== Task details ==
Each entry below is to be copied verbatim, with no line missing.

[Dataset entries]
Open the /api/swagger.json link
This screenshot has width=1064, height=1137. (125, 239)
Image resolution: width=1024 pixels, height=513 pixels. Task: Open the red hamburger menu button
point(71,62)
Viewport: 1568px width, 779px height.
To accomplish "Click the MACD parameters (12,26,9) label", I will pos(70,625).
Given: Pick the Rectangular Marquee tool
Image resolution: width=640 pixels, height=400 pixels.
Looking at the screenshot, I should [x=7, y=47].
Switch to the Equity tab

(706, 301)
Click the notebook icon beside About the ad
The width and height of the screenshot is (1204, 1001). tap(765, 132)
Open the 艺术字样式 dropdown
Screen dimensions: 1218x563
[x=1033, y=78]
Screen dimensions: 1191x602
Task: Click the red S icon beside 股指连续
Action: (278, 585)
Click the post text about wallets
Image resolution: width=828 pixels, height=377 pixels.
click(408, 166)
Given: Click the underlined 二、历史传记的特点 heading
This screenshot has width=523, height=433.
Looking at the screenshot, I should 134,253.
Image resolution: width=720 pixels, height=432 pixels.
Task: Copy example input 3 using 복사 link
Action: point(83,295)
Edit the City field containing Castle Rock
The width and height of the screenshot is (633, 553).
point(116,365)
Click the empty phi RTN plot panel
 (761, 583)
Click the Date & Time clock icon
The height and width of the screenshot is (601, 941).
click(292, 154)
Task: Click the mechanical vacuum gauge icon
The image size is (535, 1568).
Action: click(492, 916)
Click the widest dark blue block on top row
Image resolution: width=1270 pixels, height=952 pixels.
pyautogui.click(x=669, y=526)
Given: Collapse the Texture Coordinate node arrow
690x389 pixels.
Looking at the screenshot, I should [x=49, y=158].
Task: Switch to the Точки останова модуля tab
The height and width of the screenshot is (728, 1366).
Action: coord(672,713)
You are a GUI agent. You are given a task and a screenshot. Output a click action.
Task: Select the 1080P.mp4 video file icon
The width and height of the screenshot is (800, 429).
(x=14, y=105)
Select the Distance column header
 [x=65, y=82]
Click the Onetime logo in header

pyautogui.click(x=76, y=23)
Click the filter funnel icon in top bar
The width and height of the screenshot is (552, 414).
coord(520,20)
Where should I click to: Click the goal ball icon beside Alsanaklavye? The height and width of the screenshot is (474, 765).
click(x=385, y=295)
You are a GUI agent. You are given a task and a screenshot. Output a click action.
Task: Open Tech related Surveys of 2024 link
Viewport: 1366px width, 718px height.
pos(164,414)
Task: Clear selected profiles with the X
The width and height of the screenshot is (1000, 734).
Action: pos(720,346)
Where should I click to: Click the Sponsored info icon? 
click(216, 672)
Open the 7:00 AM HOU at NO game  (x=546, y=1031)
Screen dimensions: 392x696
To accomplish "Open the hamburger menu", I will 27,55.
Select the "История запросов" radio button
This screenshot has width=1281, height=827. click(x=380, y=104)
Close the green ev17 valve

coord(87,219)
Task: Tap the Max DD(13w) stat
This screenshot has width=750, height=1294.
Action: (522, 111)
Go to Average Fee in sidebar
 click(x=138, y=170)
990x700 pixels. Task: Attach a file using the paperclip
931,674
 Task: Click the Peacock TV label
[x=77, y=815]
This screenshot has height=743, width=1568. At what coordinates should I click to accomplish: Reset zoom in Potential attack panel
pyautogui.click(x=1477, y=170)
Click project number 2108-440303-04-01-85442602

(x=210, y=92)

== Written answer ==
Open the /api/swagger.json link
This screenshot has width=1064, height=1137. (125, 239)
Image resolution: width=1024 pixels, height=513 pixels. Task: Open the red hamburger menu button
point(71,62)
Viewport: 1568px width, 779px height.
To accomplish "Click the MACD parameters (12,26,9) label", I will pos(70,625).
Given: Pick the Rectangular Marquee tool
Image resolution: width=640 pixels, height=400 pixels.
Looking at the screenshot, I should [x=7, y=47].
Switch to the Equity tab

(706, 301)
Click the notebook icon beside About the ad
The width and height of the screenshot is (1204, 1001). tap(765, 132)
Open the 艺术字样式 dropdown
Screen dimensions: 1218x563
[x=1033, y=78]
Screen dimensions: 1191x602
Task: Click the red S icon beside 股指连续
Action: (278, 585)
Click the post text about wallets
Image resolution: width=828 pixels, height=377 pixels.
click(408, 166)
Given: Click the underlined 二、历史传记的特点 heading
This screenshot has width=523, height=433.
Looking at the screenshot, I should 134,253.
Image resolution: width=720 pixels, height=432 pixels.
Task: Copy example input 3 using 복사 link
Action: point(83,295)
Edit the City field containing Castle Rock
The width and height of the screenshot is (633, 553).
point(116,365)
Click the empty phi RTN plot panel
 (761, 583)
Click the Date & Time clock icon
The height and width of the screenshot is (601, 941).
click(292, 154)
Task: Click the mechanical vacuum gauge icon
The image size is (535, 1568).
Action: click(492, 916)
Click the widest dark blue block on top row
Image resolution: width=1270 pixels, height=952 pixels.
pyautogui.click(x=669, y=526)
Given: Collapse the Texture Coordinate node arrow
690x389 pixels.
Looking at the screenshot, I should [x=49, y=158].
Task: Switch to the Точки останова модуля tab
The height and width of the screenshot is (728, 1366).
Action: coord(672,713)
You are a GUI agent. You are given a task and a screenshot. Output a click action.
Task: Select the 1080P.mp4 video file icon
The width and height of the screenshot is (800, 429).
(x=14, y=105)
Select the Distance column header
 [x=65, y=82]
Click the Onetime logo in header

pyautogui.click(x=76, y=23)
Click the filter funnel icon in top bar
The width and height of the screenshot is (552, 414).
coord(520,20)
Where should I click to: Click the goal ball icon beside Alsanaklavye? The height and width of the screenshot is (474, 765).
click(x=385, y=295)
You are a GUI agent. You are given a task and a screenshot. Output a click action.
Task: Open Tech related Surveys of 2024 link
Viewport: 1366px width, 718px height.
pos(164,414)
Task: Clear selected profiles with the X
The width and height of the screenshot is (1000, 734).
Action: pos(720,346)
Where should I click to: Click the Sponsored info icon? 
click(216, 672)
Open the 7:00 AM HOU at NO game  (x=546, y=1031)
Screen dimensions: 392x696
To accomplish "Open the hamburger menu", I will 27,55.
Select the "История запросов" radio button
This screenshot has width=1281, height=827. click(x=380, y=104)
Close the green ev17 valve

coord(87,219)
Task: Tap the Max DD(13w) stat
This screenshot has width=750, height=1294.
Action: (522, 111)
Go to Average Fee in sidebar
 click(x=138, y=170)
990x700 pixels. Task: Attach a file using the paperclip
931,674
 Task: Click the Peacock TV label
[x=77, y=815]
This screenshot has height=743, width=1568. At what coordinates should I click to accomplish: Reset zoom in Potential attack panel
pyautogui.click(x=1477, y=170)
Click project number 2108-440303-04-01-85442602

(x=210, y=92)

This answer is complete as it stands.